Ada cita-cita yang jauh lebih besar yang dapat saya tangkap dari tuturnya yang sederhana namun kuat berbobot. Dan kami yang berada di ruangan tersebut tak layak tuk mencegah apalagi menyesalinya, selain doa dan harapan yang terbaik bagi keputusan besarnya: “berhenti” dari pekerjaan dan amanahnya di titik puncak, pada posisi terbaiknya, untuk dapat meloncat dan meraih kontribusi yang jauh lebih besar dan tinggi.

Setelah obrolan sore yang menginspirasi itu, saya mencoba mensintesa sebuah sketchnote sederhana seperti di bawah ini:

Teringat pula tulisan lawas: “Retirement, Beginning The New Life?”  dan “Framework of Happiness”

 

note16_01

Dalam coretan sketchnote di atas, saya coba mulai dari tangga kebutuhan Maslow sebagai metode mendefinisikan kebutuhan yang selama ini membuat sebagian masa muda dan bugar kita habiskan. 

Jenjang kebutuhan-kebutuhan yang ketika dapat terpenuhi satu per satu maka kebahagiaan yang kita cari dapat dikecap dan meresap.
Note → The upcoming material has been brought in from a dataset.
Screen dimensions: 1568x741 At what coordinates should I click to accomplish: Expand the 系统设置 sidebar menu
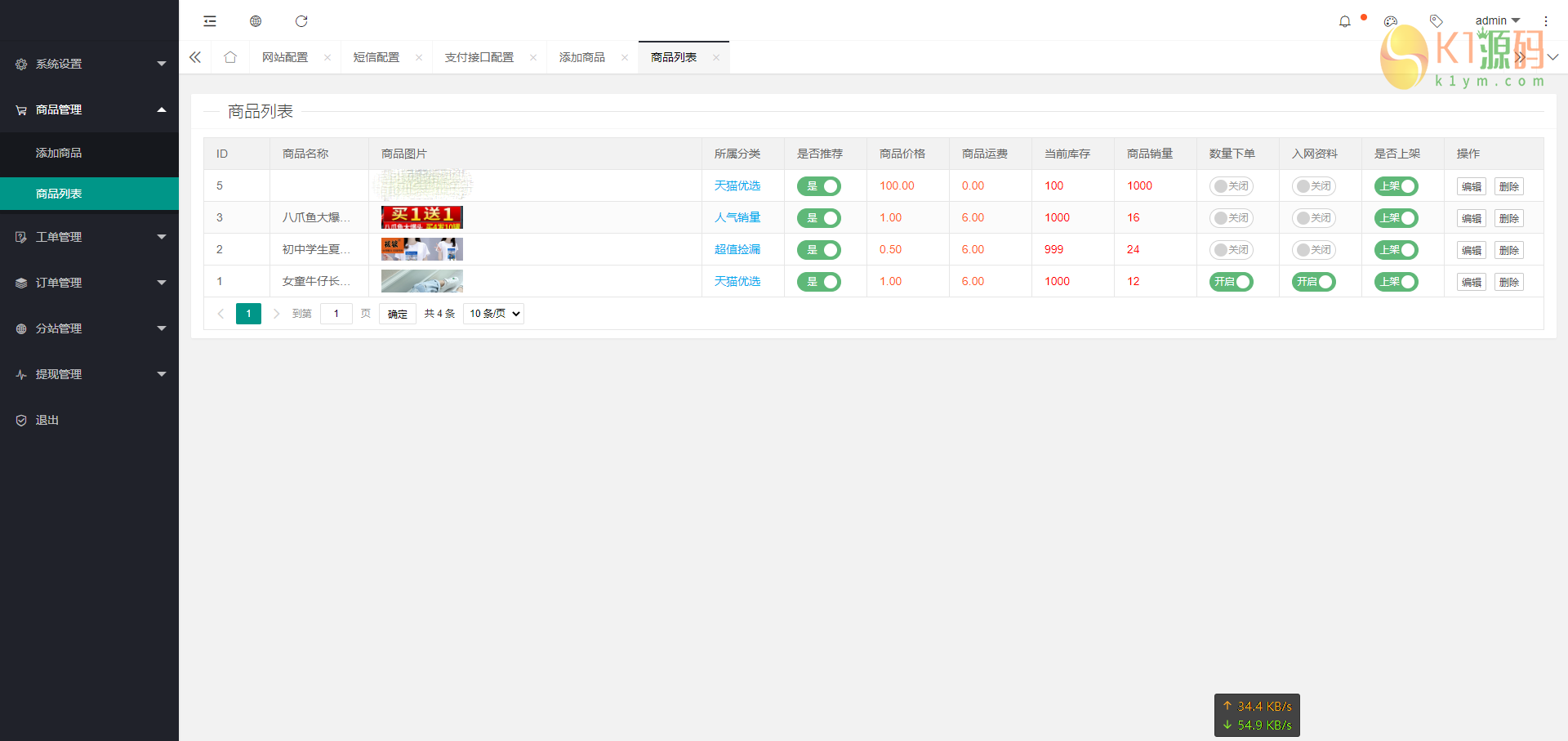89,64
Saat kita berhasil memenuhi satu tangga kebutuhan maka selanjutnya ia menuntut kita untuk naik kelas dan naik level berikutnya dan berikutnya.

Berbahagialah yang tidak perlu lama bisa meraih “puncak kebahagiaan” melalui pemenuhan tangga kebutuhan Maslow tersebut tanpa harus menanti dan menunggu kondisi fisik uzur dan kian renta. 

Sungguh berbahagialah seseorang yang bisa dalam waktu singkat menemukan definisi bahagia melalui kesadaran tentang “purpose of life”, tentang tujuan hidupnya untuk apa dan ke arah mana. 

Apalagi konon framework of happiness yang sejati menghadirkan bahagia dalam waktu panjang dan permanen adalah ketika kita bisa meraih dan melakukan sesuatu dalam rangka mewujudkan the higher purpose, sebuah tujuan besar, visi dan misi besar “memberi manfaat” kepada banyak orang, tentang “melakukan sesuatu” bukan lagi untuk “saya” semata. 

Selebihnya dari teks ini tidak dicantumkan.